I am hoping you guys can help me, since it seems that i'm doing something wrong.
This task is to be solved without the use of differential calculus.
I have the function:
$f(x)= \frac{1}{\cosh x} + \log (\frac{\cosh x}{1 + \cosh x})$
And the task is to show what happens when $x \to \pm \; \infty$. I also have to show that $f(x) \geq 0$ for all $x \in R$.
Here is my approach:
$x \to \infty$:
$\cosh x$ approaches infity so $\frac{1}{\cosh x}$ approaches 0.

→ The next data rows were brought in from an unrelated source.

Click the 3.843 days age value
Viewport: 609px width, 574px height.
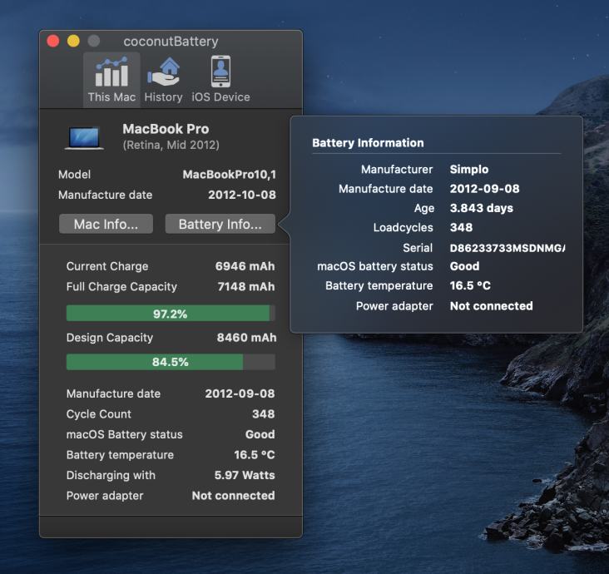click(x=482, y=208)
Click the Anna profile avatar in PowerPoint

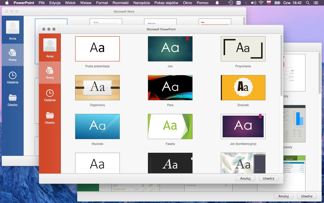(50, 45)
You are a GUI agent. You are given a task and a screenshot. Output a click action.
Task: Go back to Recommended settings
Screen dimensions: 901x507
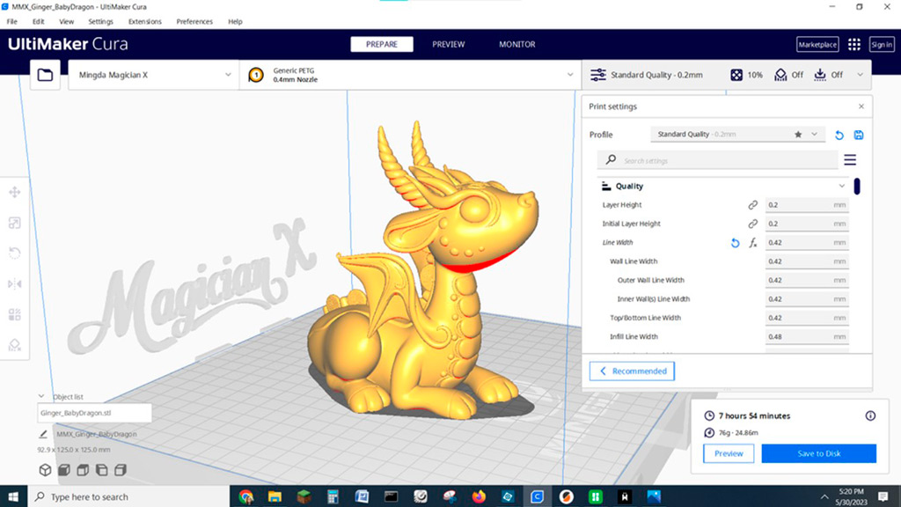tap(633, 371)
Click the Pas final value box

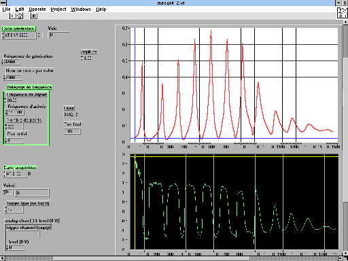72,131
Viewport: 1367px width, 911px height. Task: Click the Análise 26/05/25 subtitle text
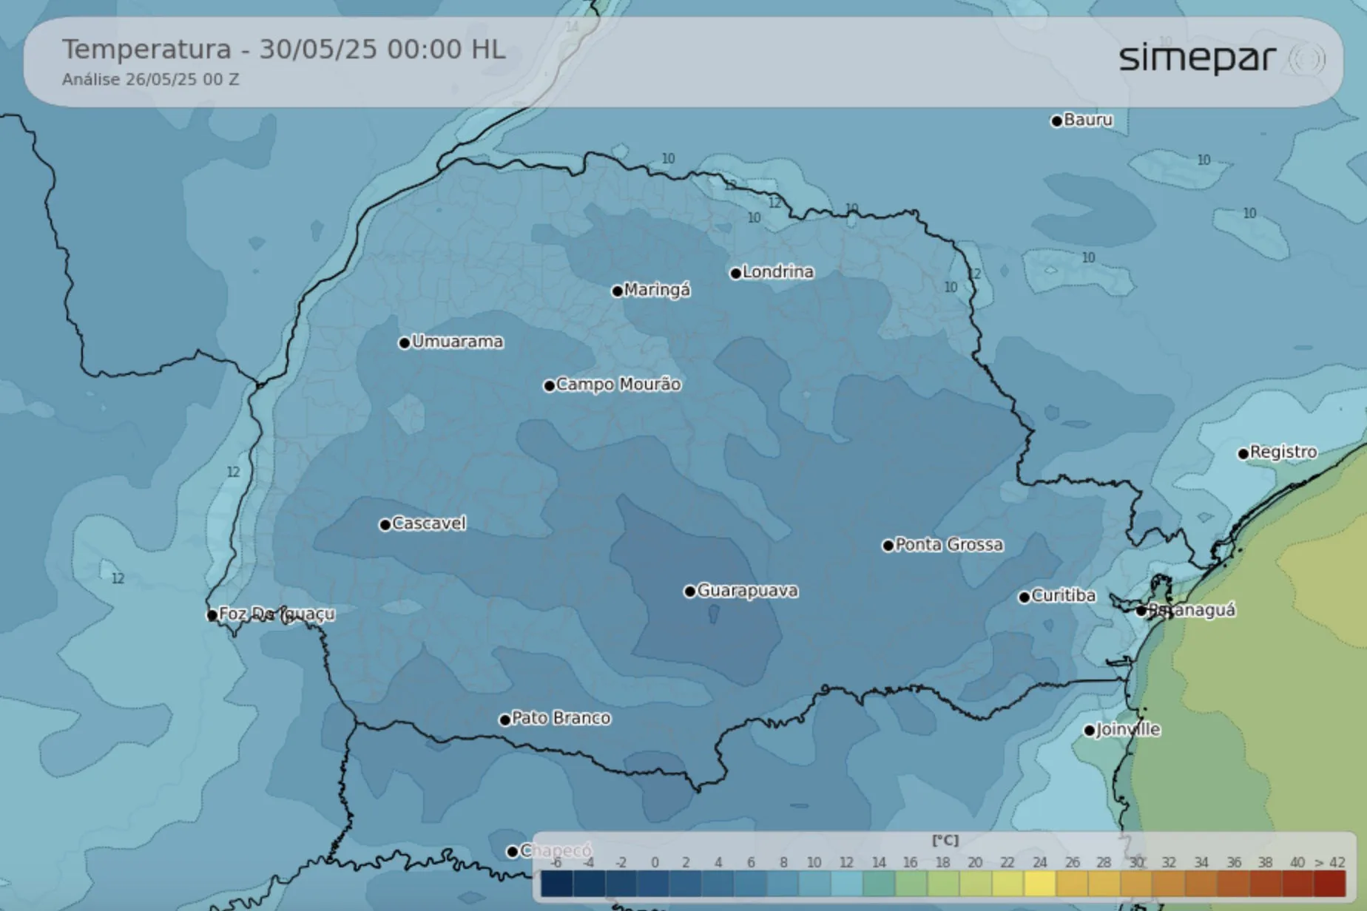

$\log (\frac{\cosh x}{1 + \cosh x})$ here the + 1 matters less and less so it approaches log(1)=0. Therefore $\lim_{x\to\infty} f(x) = 0$.
The approach is the same as for $x \to - \infty$ because cosh x is reflective.

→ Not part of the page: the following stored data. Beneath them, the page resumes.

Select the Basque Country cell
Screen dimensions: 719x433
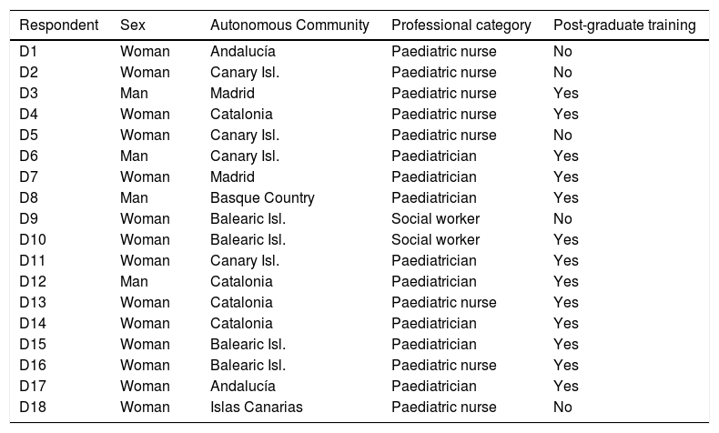[262, 198]
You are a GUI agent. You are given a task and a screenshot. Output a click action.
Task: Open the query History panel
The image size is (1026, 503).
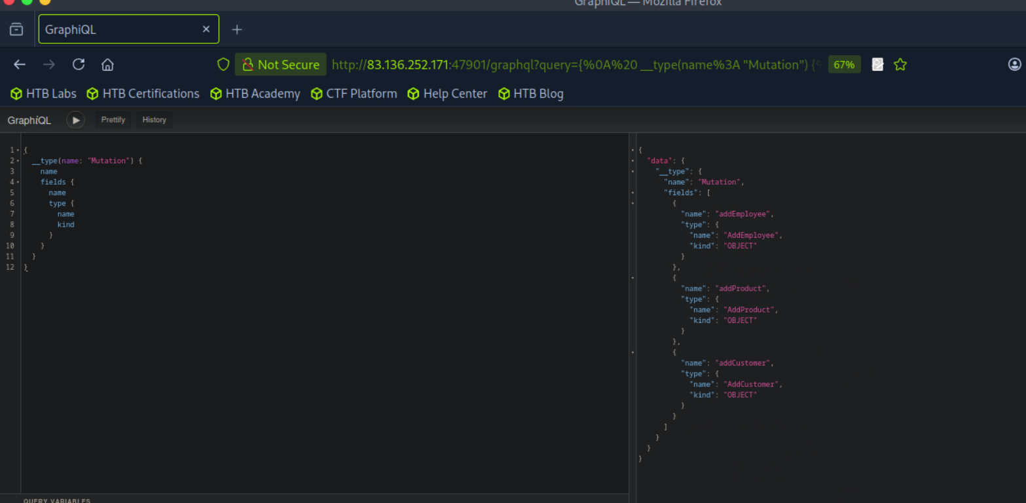155,120
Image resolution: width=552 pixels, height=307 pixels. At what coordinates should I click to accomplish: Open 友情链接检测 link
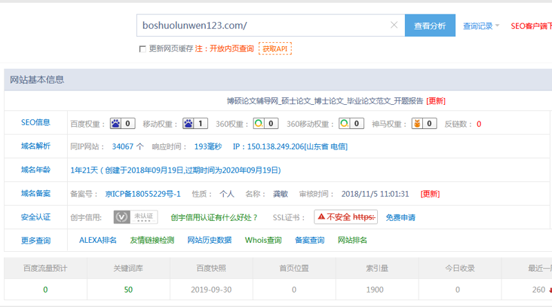(x=152, y=240)
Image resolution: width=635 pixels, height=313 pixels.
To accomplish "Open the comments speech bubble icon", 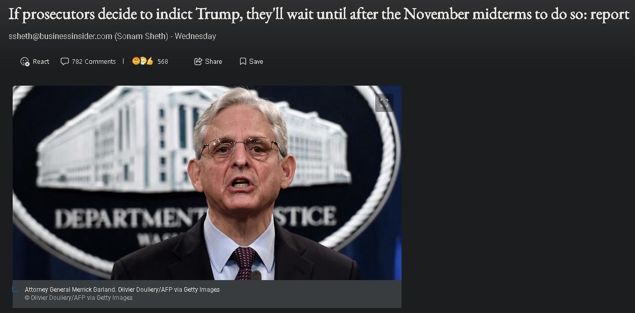I will click(x=64, y=61).
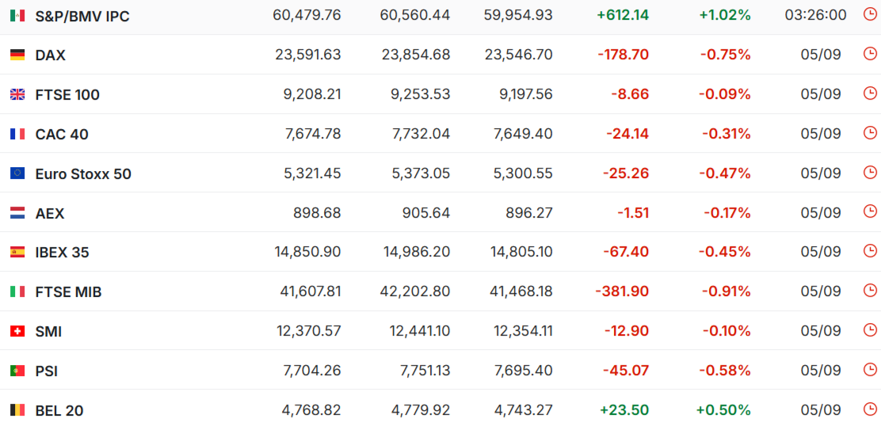
Task: Select the CAC 40 index name
Action: pyautogui.click(x=62, y=135)
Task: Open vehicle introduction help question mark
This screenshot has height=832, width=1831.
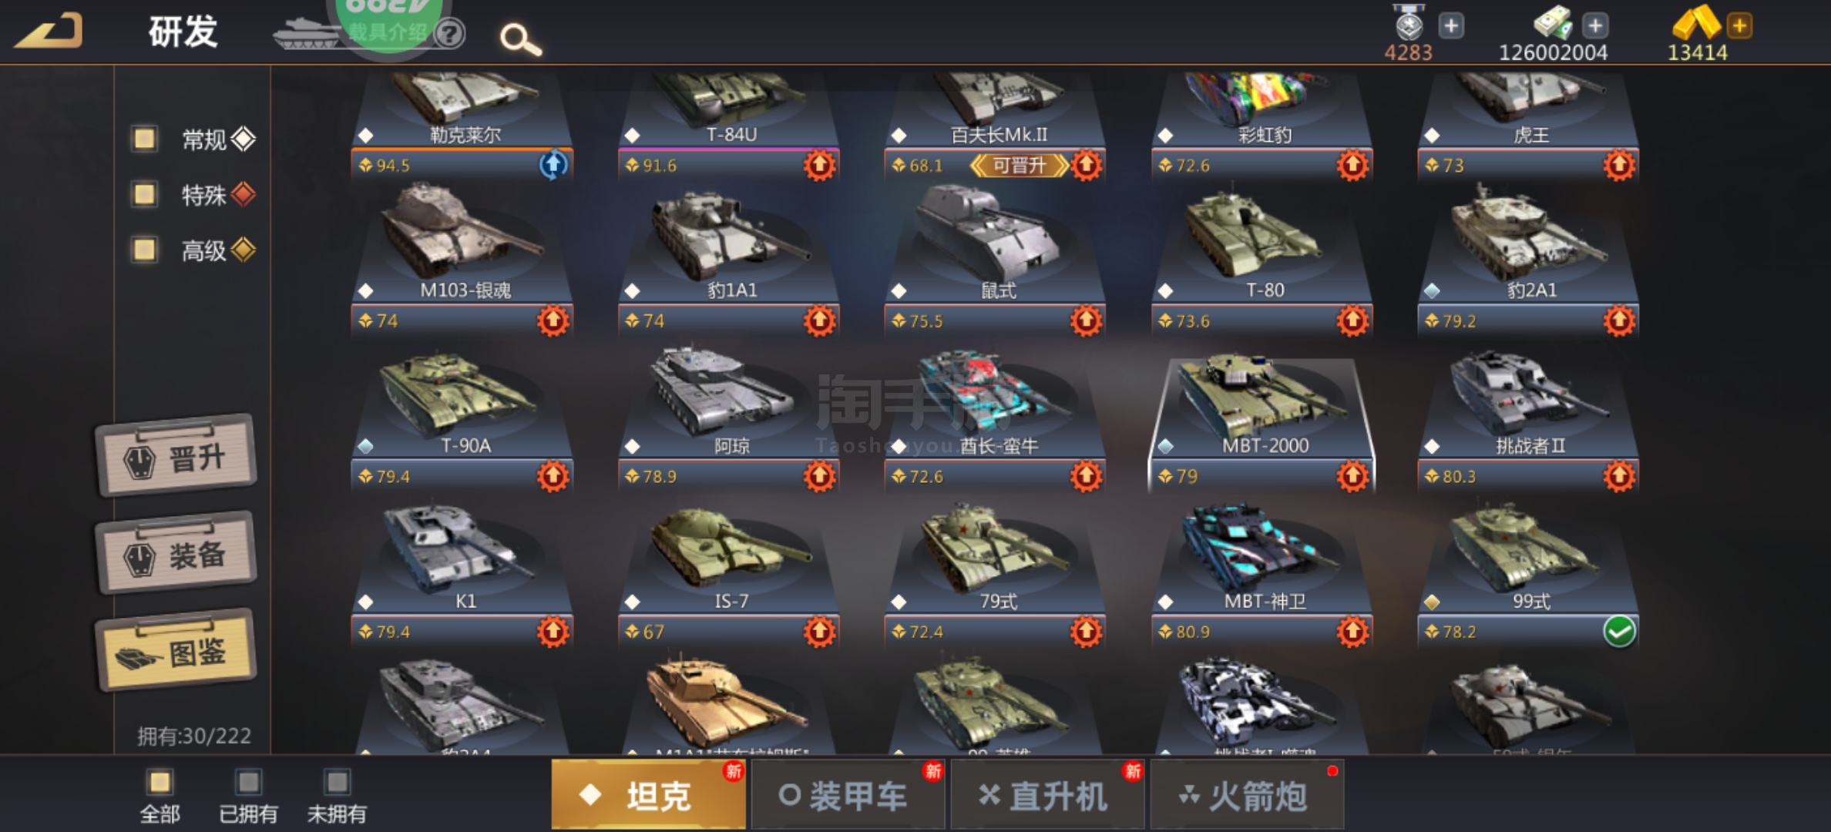Action: click(x=449, y=33)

I have already proved in an earlier task that $cosh x \geq 1$ for all x so i'm thinking i could use that to say something about logarithm and the $\frac{1}{\cosh x}$ Cancelling out or something, but i have no idea how to show it mathematically.
I am hoping you guys can help me. Thanks in advance.
Note that $$ \log\left(\frac{\cosh{x}}{1+\cosh{x}}\right)=-\log\left(\frac{1+\cosh{x}}{\cosh{x}}\right)=-\log\left(1+\frac{1}{\cosh{x}}\right). $$ This is a nice trick to use whenever you have an annoying quantity inside of a $\log$. Now, we have the standard bound $\log{r}\leq (r-1)$, which is valid for all $r>0$. You said that you showed before that $\cosh{x}\geq 1$ for all $x\in\mathbb{R}$, so certainly $1+\frac{1}{\cosh{x}}>0$ and we can apply the bound. This implies that $$ \log\left(1+\frac{1}{\cosh{x}}\right)\leq \frac{1}{\cosh{x}}, $$ and hence that $$ -\log\left(1+\frac{1}{\cosh{x}}\right)\geq -\frac{1}{\cosh{x}}. $$ Thus, $$ \frac{1}{\cosh{x}}+\log\left(\frac{\cosh{x}}{1+\cosh{x}}\right)\geq \frac{1}{\cosh{x}}-\frac{1}{\cosh{x}}=0 $$ for all $x\in\mathbb{R}$.